begin Available data

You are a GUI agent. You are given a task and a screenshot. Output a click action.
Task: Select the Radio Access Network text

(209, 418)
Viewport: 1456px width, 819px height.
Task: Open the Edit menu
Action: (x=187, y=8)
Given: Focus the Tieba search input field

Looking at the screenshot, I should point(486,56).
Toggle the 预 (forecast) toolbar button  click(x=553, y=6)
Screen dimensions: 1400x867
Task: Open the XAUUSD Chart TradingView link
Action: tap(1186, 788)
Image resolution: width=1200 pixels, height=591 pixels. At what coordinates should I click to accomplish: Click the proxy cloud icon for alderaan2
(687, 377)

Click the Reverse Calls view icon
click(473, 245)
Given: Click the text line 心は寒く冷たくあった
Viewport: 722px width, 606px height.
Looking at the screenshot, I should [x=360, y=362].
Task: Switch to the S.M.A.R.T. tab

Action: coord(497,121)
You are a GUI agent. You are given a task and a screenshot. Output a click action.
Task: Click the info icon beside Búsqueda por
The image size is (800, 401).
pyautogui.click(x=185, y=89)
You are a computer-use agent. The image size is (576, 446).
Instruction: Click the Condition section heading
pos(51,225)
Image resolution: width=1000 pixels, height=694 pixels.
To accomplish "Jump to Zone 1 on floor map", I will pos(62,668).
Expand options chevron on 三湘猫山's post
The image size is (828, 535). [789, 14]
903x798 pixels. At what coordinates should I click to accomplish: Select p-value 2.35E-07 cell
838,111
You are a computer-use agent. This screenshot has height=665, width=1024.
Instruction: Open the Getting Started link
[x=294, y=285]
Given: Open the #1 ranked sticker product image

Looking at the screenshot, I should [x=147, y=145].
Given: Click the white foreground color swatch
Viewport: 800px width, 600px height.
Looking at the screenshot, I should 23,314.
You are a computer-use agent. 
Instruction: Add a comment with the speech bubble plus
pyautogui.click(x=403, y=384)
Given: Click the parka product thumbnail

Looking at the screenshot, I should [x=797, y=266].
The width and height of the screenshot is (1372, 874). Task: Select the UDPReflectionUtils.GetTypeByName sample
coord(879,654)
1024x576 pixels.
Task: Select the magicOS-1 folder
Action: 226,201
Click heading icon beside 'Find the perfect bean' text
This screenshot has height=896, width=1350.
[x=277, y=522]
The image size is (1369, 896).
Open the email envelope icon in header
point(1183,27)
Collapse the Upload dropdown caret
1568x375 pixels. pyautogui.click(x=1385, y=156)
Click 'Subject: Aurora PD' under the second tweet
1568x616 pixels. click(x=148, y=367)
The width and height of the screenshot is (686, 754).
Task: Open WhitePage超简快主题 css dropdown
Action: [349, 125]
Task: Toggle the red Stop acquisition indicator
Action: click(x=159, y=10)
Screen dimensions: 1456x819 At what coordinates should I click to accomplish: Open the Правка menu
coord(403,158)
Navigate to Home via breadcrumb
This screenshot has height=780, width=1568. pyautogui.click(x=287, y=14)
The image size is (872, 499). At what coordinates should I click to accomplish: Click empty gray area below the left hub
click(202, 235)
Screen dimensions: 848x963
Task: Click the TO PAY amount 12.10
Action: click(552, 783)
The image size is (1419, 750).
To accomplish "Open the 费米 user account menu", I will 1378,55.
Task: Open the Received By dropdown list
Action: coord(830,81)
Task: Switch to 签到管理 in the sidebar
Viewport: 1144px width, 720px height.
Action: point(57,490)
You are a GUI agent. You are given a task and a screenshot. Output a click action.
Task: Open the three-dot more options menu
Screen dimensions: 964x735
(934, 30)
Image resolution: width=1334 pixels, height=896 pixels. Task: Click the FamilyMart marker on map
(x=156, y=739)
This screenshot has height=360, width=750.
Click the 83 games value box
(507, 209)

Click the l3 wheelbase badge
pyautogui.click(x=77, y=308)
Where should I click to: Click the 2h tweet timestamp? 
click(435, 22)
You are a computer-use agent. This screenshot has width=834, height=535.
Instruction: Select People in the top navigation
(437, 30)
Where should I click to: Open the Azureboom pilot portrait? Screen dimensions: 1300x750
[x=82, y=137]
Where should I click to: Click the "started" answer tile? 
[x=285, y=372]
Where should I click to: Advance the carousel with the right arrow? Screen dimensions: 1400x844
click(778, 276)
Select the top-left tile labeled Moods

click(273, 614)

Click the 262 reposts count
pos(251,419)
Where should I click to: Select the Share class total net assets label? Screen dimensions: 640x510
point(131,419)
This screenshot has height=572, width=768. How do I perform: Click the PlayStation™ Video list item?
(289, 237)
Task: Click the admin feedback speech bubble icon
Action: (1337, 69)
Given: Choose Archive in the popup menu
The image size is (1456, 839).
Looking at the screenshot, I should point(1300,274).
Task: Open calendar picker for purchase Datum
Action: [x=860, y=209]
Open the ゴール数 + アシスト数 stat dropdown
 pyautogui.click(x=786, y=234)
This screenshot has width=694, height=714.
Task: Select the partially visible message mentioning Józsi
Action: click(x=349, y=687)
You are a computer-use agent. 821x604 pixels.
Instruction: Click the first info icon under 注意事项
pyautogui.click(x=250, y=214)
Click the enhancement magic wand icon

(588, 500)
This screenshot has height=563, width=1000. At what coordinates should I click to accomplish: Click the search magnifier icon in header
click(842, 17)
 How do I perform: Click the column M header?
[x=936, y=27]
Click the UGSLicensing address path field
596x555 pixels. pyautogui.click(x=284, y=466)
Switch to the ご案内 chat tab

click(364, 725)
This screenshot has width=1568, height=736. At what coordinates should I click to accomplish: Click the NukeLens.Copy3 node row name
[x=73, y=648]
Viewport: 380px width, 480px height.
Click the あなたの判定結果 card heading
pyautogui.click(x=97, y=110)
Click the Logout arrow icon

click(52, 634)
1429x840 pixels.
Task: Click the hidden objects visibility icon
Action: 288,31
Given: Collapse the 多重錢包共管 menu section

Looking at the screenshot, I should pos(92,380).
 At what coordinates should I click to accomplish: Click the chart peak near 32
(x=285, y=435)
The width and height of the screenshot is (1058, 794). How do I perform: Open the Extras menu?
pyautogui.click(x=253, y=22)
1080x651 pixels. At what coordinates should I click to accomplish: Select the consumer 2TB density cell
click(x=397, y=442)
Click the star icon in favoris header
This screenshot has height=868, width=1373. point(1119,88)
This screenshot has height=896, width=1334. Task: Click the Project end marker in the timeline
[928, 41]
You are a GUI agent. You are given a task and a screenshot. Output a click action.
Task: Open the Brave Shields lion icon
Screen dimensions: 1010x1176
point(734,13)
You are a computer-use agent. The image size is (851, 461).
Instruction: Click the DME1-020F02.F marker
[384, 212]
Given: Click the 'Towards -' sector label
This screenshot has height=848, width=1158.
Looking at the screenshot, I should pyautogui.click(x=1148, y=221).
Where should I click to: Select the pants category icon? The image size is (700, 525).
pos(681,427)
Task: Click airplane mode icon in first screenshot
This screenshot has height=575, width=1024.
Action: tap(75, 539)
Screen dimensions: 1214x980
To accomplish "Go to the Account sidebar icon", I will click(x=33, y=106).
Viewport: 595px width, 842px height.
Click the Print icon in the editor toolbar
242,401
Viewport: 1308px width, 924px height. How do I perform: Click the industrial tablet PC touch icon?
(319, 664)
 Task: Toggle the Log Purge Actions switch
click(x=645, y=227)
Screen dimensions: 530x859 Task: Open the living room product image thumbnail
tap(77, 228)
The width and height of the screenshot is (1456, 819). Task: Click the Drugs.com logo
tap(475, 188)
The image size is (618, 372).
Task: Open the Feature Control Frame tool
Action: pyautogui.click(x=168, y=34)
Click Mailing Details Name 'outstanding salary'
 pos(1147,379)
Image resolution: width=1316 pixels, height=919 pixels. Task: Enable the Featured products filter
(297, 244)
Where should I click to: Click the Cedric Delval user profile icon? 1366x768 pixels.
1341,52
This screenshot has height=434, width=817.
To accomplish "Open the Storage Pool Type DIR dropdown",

end Available data

__Exercise instructions__:
Show every line above that contains the word "sidebar", copying each one in full.

__Completed task__:
Task: Switch to 签到管理 in the sidebar
To accomplish "Go to the Account sidebar icon", I will click(x=33, y=106).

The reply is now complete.